After enjoying Benedetto's hospitality we ate lunch, which was soso but cheap. And then came the big ordeal: St. Peter's Cathedral a.k.a. The World Headquarters of God or simply World Headquarters (if you have to ask which, it ain't The One). On the way to standing in line for the security check, we walk over this little marketplace with all kinds of different vendors. Afterwards, we see some of the Gucci-Dolce&Gabana-Armani handbag street team being chased by the police. Why?
So we pass the security check and approach this little tent. As we would soon find out, this was the fashion police, that makes sure you ain't dressed like no ho going in there. And apparently my calves were too much for the Pope to handle. I mean, I knew my calves are sexy, having caused an impressive number of traffic jams in their lifetime, but I was hoping to get the sin wiped away from them by taking them in there.

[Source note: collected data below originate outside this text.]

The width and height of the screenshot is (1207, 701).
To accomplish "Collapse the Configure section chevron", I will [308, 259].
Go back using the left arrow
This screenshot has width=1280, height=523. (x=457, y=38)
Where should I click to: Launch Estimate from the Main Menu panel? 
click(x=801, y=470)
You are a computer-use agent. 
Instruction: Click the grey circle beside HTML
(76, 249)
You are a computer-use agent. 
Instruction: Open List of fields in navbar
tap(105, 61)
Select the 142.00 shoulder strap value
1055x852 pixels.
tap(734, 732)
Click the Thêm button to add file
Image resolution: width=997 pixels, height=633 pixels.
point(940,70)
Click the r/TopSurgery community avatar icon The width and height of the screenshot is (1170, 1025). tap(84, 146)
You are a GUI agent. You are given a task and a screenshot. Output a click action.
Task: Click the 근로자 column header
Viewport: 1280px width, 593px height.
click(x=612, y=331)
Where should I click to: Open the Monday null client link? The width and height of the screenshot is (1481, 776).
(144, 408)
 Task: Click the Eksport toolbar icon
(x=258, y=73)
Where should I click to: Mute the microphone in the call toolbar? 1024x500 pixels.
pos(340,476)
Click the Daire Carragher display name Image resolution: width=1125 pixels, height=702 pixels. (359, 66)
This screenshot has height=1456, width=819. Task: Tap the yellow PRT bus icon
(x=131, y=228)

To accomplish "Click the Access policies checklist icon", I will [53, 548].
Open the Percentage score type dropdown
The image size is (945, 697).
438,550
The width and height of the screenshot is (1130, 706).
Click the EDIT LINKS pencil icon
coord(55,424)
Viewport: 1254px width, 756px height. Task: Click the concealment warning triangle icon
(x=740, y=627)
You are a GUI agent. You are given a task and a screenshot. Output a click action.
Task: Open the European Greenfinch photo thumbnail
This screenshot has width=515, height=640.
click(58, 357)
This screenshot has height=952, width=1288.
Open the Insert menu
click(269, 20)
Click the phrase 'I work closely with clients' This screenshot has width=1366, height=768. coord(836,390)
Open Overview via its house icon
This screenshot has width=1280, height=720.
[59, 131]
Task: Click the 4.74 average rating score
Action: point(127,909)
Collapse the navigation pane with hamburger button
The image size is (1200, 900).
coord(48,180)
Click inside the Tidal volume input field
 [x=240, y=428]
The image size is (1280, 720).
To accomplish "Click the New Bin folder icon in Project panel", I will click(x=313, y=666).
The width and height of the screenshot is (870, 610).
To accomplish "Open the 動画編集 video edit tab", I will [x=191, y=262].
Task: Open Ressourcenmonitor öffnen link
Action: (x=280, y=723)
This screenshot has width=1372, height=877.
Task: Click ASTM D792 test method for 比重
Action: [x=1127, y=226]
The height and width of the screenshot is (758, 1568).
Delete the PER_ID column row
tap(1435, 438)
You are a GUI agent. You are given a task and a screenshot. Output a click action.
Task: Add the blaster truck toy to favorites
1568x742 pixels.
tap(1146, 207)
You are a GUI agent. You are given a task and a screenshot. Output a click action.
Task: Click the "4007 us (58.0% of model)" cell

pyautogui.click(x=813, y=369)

One thing I know for sure: If the Pope ever wants to come to my place, I'm making him wear hotpants and a tank top. And I'm not joking. Yeah, how you like that, Mr. Ratzinger? So instead, Christina went in by herself, as I couldn't let my calves spoil her enjoyment. As it turned out, had my shorts covered about 10cm more of my calves, I would have been okay. I also saw these three guys put on pants over their shorts, and they looked like one-way clothes. As in you can only wear them once. Throwaway. But I never saw anywhere where you could buy them. so Christina goes inside, takes pictures, comes out, we start walking back and see this little shop hidden in a corner with special price paper pants. AWESOME! I get 'em, go through security again, put them on (they weren't very comfortable and could have been a little bigger), walk right by the fashion police, and check out the HQ myself. It was pretty amazing. We also went up into the dome and that was cool, too.
So a happy ending after all. Thank God.